Finalmente chega aos acampamentos dos cristãos, onde estão acantonados Ricardo
Coração de Leão de Inglaterra, Filipe II de França e o Arquiduque Leopoldo V de
Áustria. Os três estão muito divididos, reclamando cada um para si a honra de
conquistar Jerusalém. Fazem parte do conselho da liga cristã, juntamente com
Jóscius, arcebispo de Tiro; Robert de Sablé, Grão-Mestre dos Templários; e o
Marquês Conrade de Montserrate. Do lado dos muçulmanos lado dos muçulmanos está
o sultão Saladino, que chega a entrar no acampamento inglês como El Hakim, disfarçado
de médico mouro, quando Ricardo adoeceu.
Há
outras personagens importantes, embora secundárias, como Strauchan, escudeiro
de Kenneth; a Rainha Berengária, mulher de Ricardo; Lady Calista, sua
assistente; Necbatus, anão da rainda; Wallenrode um guerreiro Húngaro; Blondel,
menestrel de Ricardo; Marabu, um fanático turco; Sir Thomas de Vaux e Sir Thomas
de Multon. Com estas indicações talvez seja mais fácil ler o livro.

Dados a examinar:
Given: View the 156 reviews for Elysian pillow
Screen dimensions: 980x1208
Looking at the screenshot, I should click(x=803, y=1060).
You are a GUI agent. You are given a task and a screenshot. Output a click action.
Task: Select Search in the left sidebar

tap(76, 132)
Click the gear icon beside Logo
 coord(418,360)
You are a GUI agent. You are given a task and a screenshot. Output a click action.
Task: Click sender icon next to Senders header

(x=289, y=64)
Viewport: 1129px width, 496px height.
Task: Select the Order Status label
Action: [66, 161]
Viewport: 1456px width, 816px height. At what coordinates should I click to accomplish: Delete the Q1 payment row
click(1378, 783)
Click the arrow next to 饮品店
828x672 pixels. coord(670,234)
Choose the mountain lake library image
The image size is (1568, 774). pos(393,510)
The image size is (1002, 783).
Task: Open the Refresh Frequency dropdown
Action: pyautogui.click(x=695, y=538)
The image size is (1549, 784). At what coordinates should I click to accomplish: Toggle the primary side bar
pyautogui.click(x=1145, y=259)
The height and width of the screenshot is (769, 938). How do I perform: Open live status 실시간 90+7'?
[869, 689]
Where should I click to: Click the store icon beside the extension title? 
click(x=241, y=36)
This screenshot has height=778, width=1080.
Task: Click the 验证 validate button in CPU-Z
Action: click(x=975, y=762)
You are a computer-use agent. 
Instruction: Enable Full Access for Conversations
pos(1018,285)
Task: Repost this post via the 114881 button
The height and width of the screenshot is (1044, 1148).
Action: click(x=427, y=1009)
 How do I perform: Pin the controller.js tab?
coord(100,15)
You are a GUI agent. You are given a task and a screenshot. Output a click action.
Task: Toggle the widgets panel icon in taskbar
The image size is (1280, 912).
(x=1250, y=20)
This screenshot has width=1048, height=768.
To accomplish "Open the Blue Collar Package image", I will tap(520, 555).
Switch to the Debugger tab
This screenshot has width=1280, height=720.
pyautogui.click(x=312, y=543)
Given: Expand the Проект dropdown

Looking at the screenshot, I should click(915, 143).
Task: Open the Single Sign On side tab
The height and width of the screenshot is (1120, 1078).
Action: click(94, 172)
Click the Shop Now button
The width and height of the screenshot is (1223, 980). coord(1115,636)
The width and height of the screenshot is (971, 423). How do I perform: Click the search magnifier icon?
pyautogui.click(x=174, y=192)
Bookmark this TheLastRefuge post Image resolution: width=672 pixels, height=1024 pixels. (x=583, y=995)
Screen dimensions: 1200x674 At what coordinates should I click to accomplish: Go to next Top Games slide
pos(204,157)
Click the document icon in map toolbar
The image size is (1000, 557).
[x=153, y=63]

Tarefas a realizar:
- 1) Transcreva do trecho sobre as personagens do livro a parte que começa nas palavras "Finalmente chega aos" e termina depois de "quando Ricardo adoeceu.".
- 2) Escreva o que viria a seguir no trecho sobre as personagens do livro, continuando a partir da última frase apresentada.

Resultados esperados:
- 1)
Finalmente chega aos acampamentos dos cristãos, onde estão acantonados Ricardo
Coração de Leão de Inglaterra, Filipe II de França e o Arquiduque Leopoldo V de
Áustria. Os três estão muito divididos, reclamando cada um para si a honra de
conquistar Jerusalém. Fazem parte do conselho da liga cristã, juntamente com
Jóscius, arcebispo de Tiro; Robert de Sablé, Grão-Mestre dos Templários; e o
Marquês Conrade de Montserrate. Do lado dos muçulmanos lado dos muçulmanos está
o sultão Saladino, que chega a entrar no acampamento inglês como El Hakim, disfarçado
de médico mouro, quando Ricardo adoeceu.

- 2)
O
romance explora o amor entre Kenneth e Lady Edith, ainda prima do rei Ricardo de
Inglaterra, paixão que vai ter no desenrolar do livro alguns percalços. O jogo
político trava-se sobretudo entre Ricardo de Inglaterra, Leopoldo de Áustria e
Filipe de França, com o Grão-Mestre dos Templários e o Marquês de Monteserrat de
permeio, tendo como contraponto, mas aparentemente ausente, a não ser ao fim, o
sultão Saladino. Para um medievalista será sempre um livro muito interessante.
O romance é de início nebuloso,
descritivo, mas depois vai-se aclarando, com diálogos mais calorosos e
frequentes. A linguagem é quase solene, por vezes bíblica. Retrata o choque
entre duas religiões, dois modos de viver, dois climas. O talismã propriamente
dito vai ser uma punção de Saladino, que este usara para curar Ricardo. A
intriga, a traição, o jogo amoroso, os actos de valentia, o espírito de
aventura, a honra, os ideais de cavalaria são ingredientes presentes por todo o
livro, o qual, para além da sua componente de entretenimento tem grande valor
pedagógico. Isto, apesar de nem sempre seguir com rigor as fontes da História.
A personagem Lady Edith, por exemplo é fictícia, foi inventada como artifício
para dar um tomo romanesco ao livro.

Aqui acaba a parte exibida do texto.